Task to carry out
Reproduce only the part of the records that opens with the line containing "Click the red CHECK proxy button" and closes with the line containing "This screenshot has height=584, width=913.", substituting "green" for "red" and leaving all else unchanged.

Supplied data
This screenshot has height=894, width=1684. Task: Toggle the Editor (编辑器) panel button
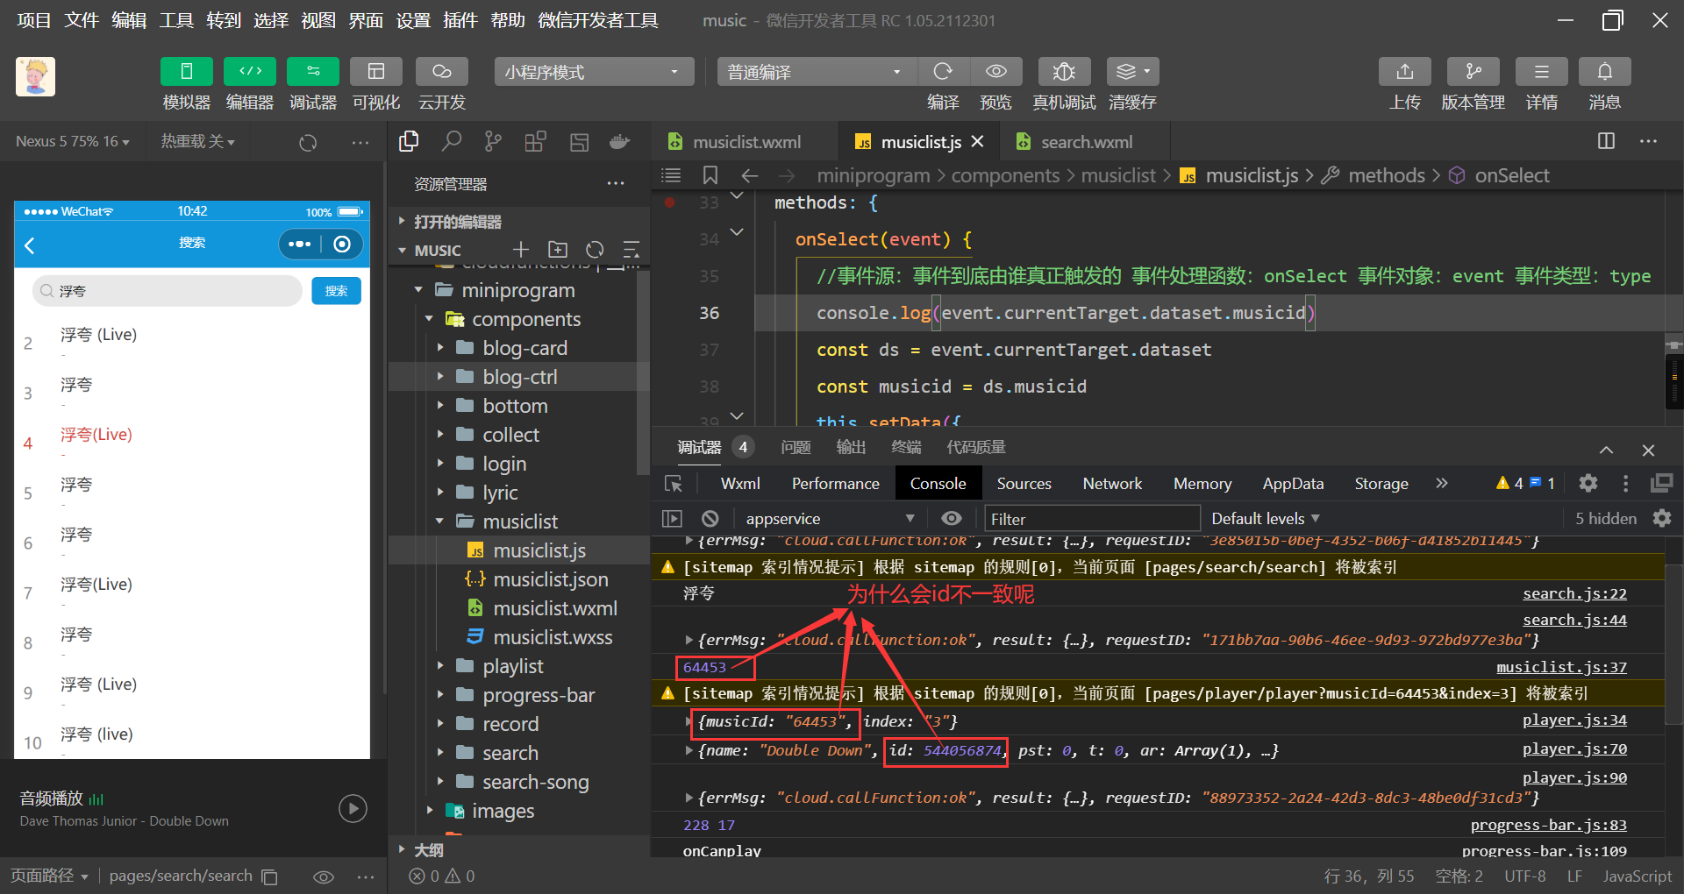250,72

==

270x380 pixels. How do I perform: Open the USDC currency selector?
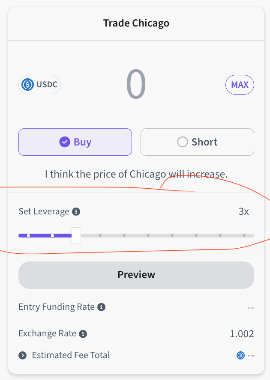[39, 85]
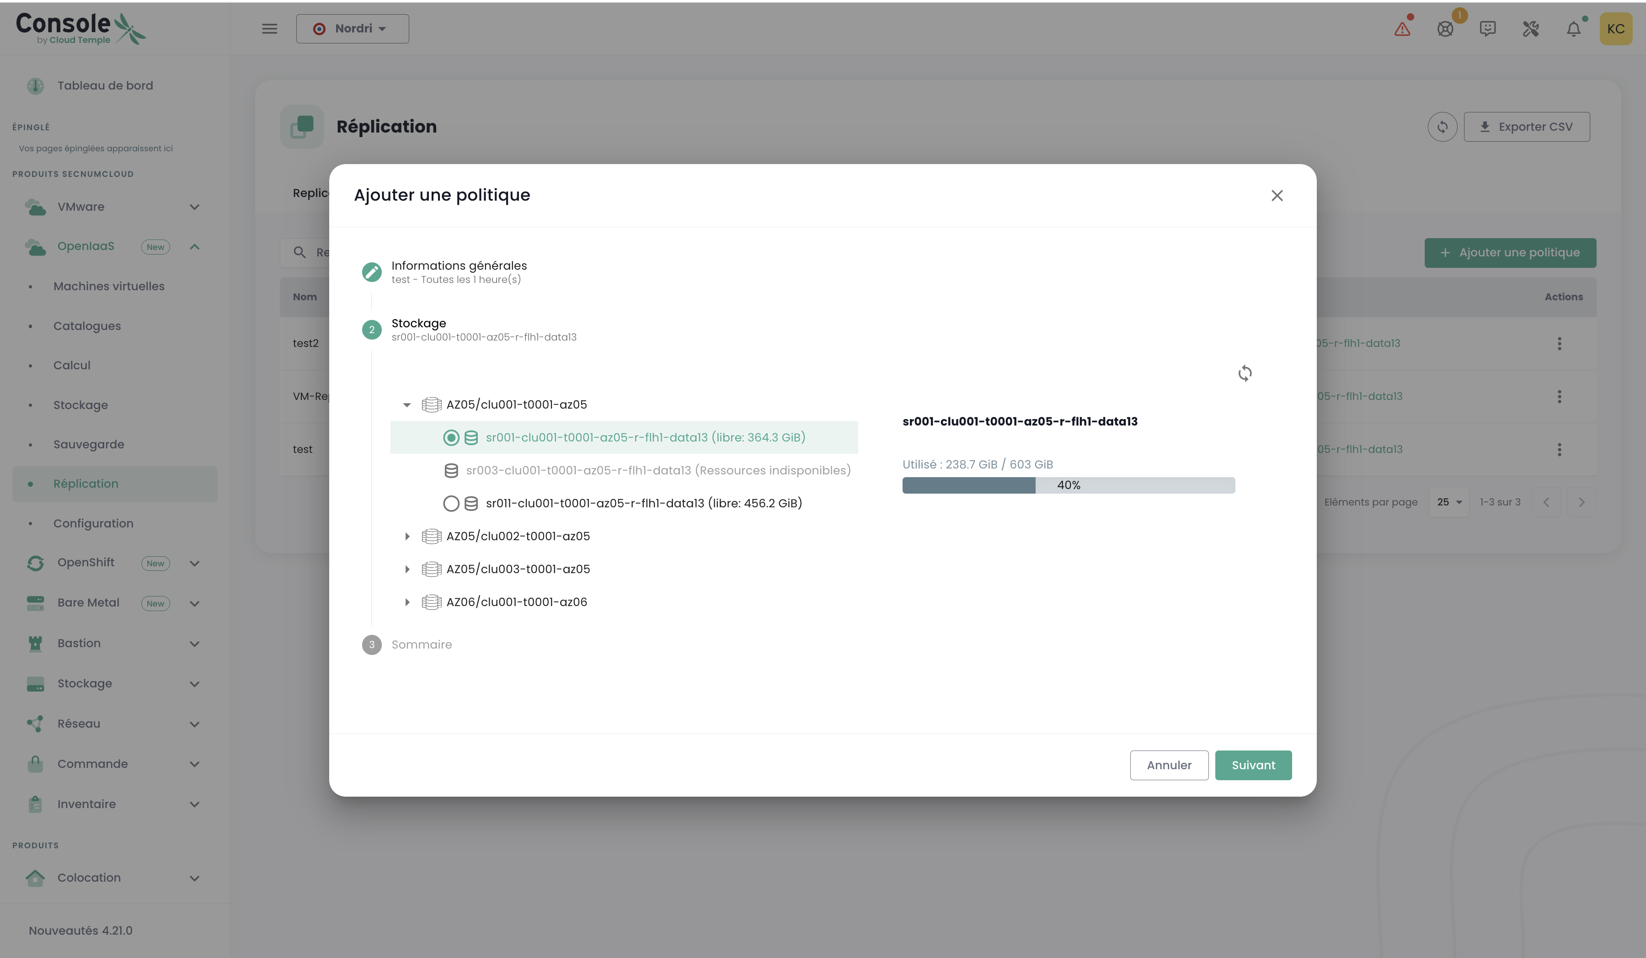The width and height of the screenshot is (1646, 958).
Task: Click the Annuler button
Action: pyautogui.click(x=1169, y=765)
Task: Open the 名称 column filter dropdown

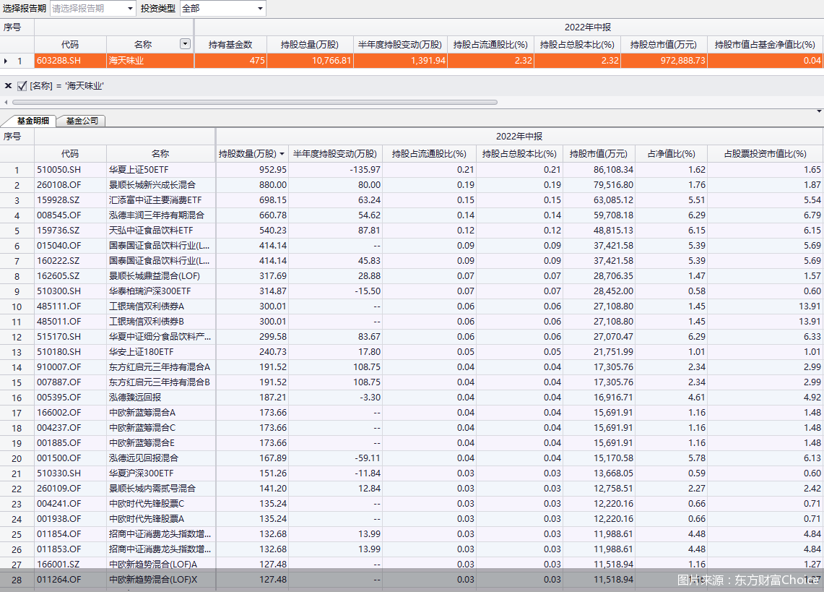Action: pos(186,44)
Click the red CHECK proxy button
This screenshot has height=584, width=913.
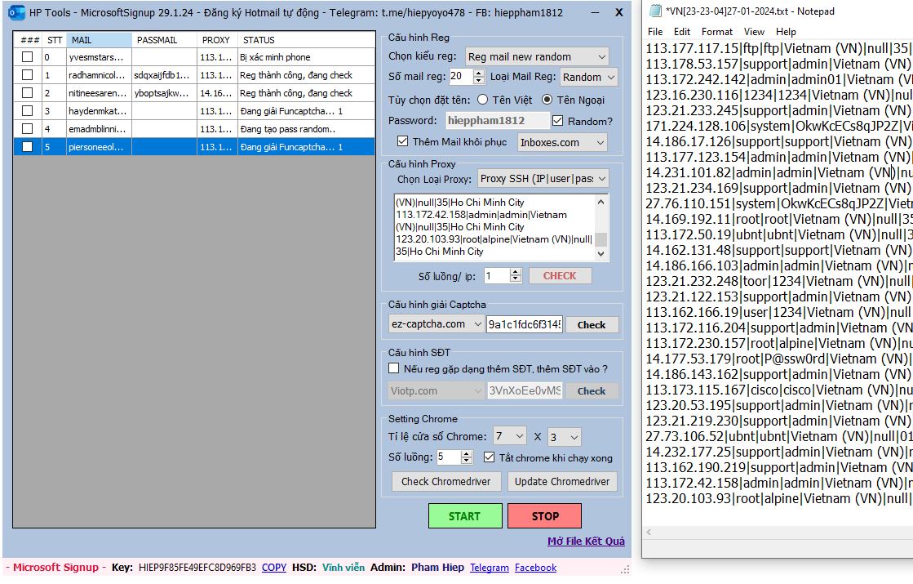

==

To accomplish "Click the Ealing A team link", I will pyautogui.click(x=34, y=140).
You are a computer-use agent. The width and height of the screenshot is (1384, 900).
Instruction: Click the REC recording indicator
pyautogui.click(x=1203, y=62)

In response
Click the green CHECK proxy button
This screenshot has height=584, width=913.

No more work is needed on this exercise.